Tuesday 15 September 2015

Collective or individual titles? Conflict over tenure regularisation in a Kenyan informal settlement

Andrea Rigon - University College London, UK


The urban regeneration of poor neighbourhoods is an increasingly common intervention in cities across the world. These interventions are often accompanied by market displacement and gentrification, processes through which some local residents benefit from the increased value of their properties whilst others cannot afford to continue living in the area and are replaced by more affluent people. A key policy concern is therefore the ways in which such interventions can protect current residents from displacement and allow them to remain in their neighbourhoods. In the context of fast growing African cities – where land is rapidly appreciating and often contested – ensuring that residents of informal settlements, particularly tenants, can continue living in their settlements of origin after regeneration interventions is particularly challenging.

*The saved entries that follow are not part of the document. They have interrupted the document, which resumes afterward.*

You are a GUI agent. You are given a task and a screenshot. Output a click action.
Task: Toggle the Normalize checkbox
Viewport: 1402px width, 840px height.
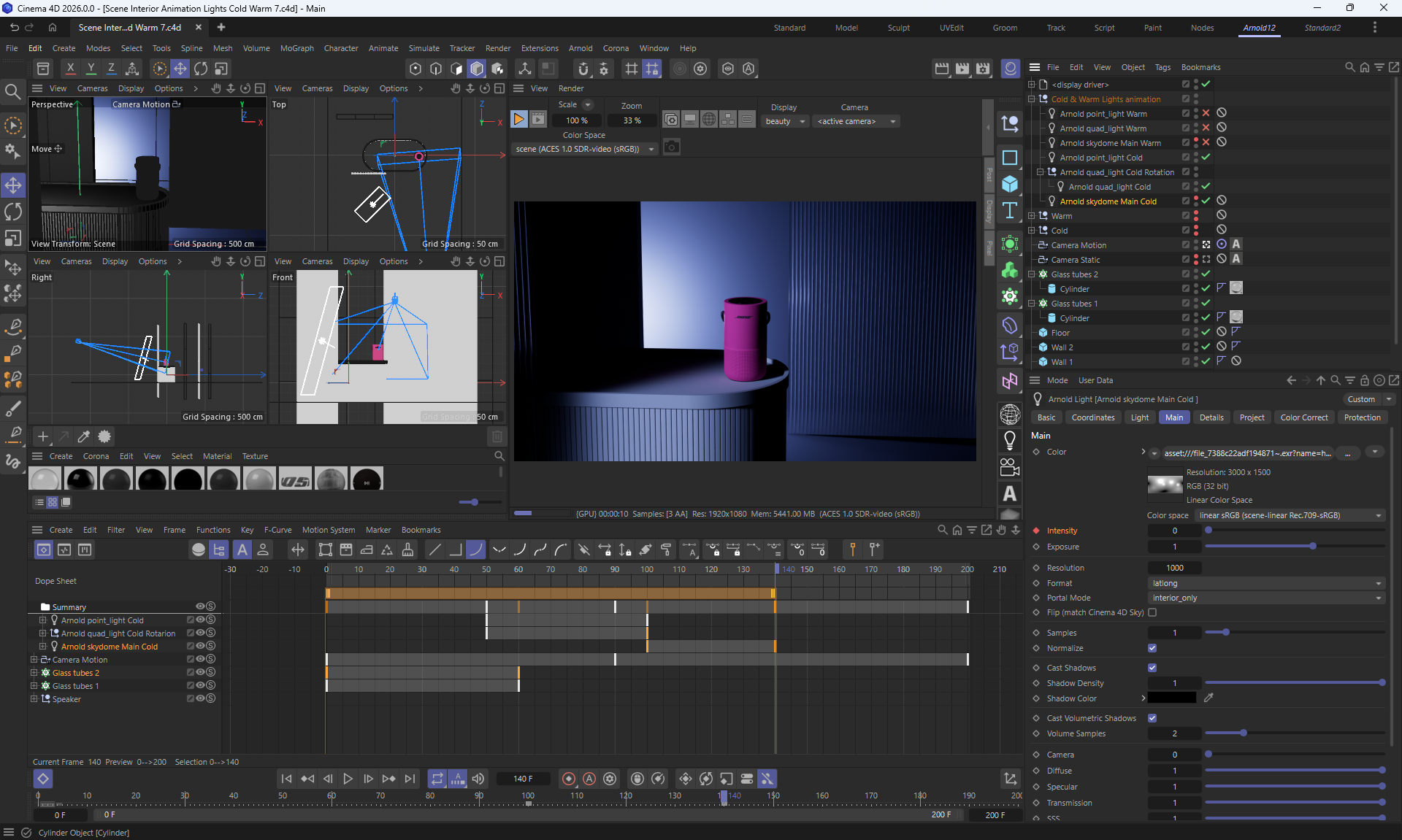pos(1152,648)
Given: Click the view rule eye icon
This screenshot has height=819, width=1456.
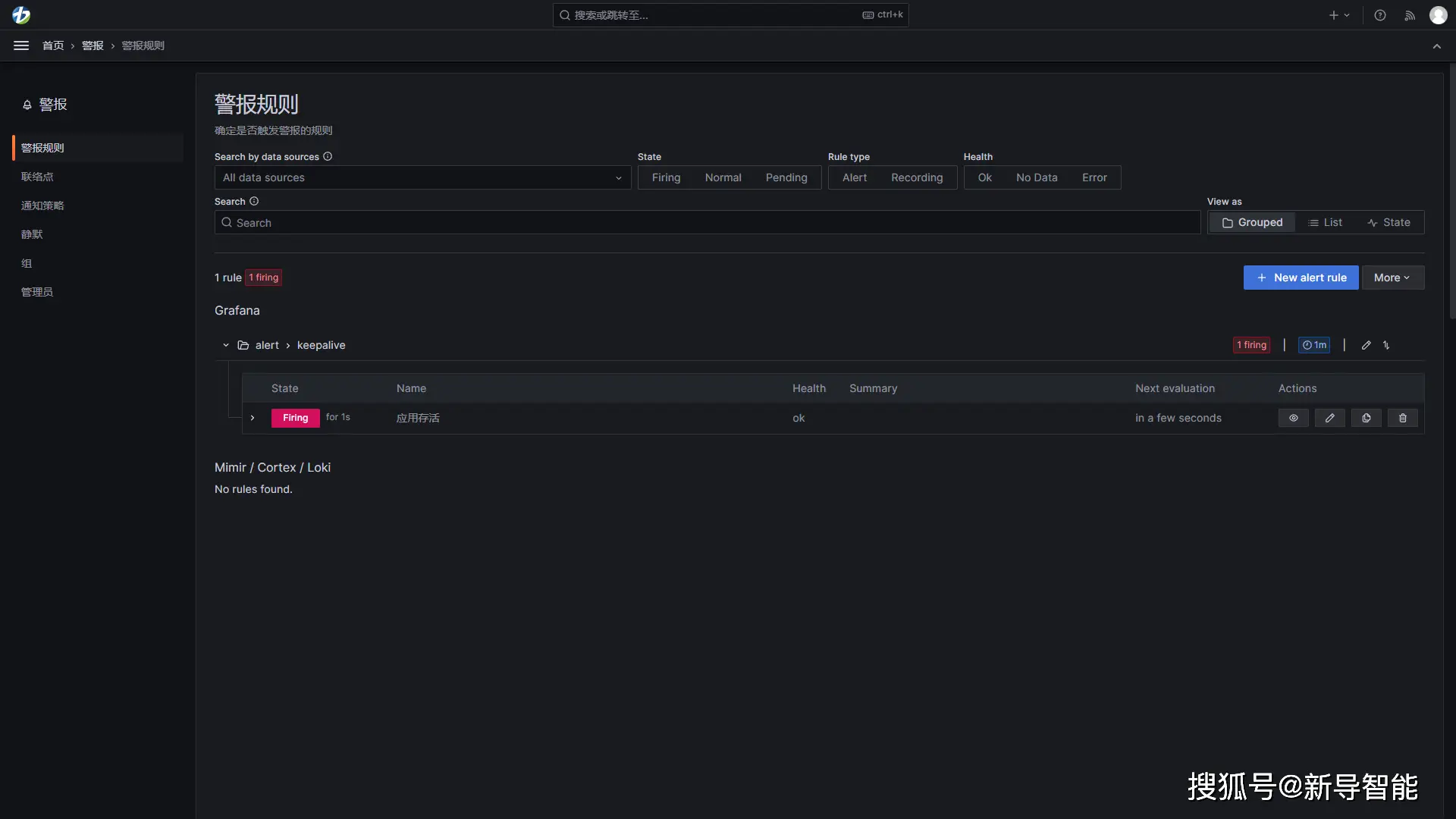Looking at the screenshot, I should point(1293,418).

My research analyses a specific slum-upgrading project in an informal settlement of Nairobi in which there were different interests amongst diverse groups of residents. I explore the negotiations over tenure regularisation, including in particular the proposed use of a collective form of land titling through the creation of a Community Land Trust, explicitly with the aim of reducing displacement and gentrification. While at first glance a very attractive option, I argue that such tenure reforms are always shaped by context-specific power relations, and that in this particular case the process came to be dominated by the implementers’ need to maintain fragile agreements with local elites in order to avoid conflict. Elite pressure led to a change in project’s objectives, which makes it more difficult for tenants to afford living in the settlement in the long-term. Ultimately, then, what my case shows is that tenure reforms are based on different ideas of whose rights should be recognised and competing claims that are both negotiated through and shaped by the implementation process.


This research contributes to policy-oriented and theoretical debates on how to approach the complex task of upgrading informal settlements, which now host a quarter of the world’s urban population and over 60% of Africa’s urban population, according to UN-Habitat. While policy innovation, in terms of new tenure approaches is sorely needed, any project should be aware that technical solutions are likely to fail if they do not take into consideration power relations and how these shape implementation through the daily encounters between different groups of residents and project implementers. In particular, urban land reform outcomes are likely to be shaped by local power relations and the relative power of state and non-state actors involved in the process of detailed planning and implementation rather than land policy decisions taken at higher levels.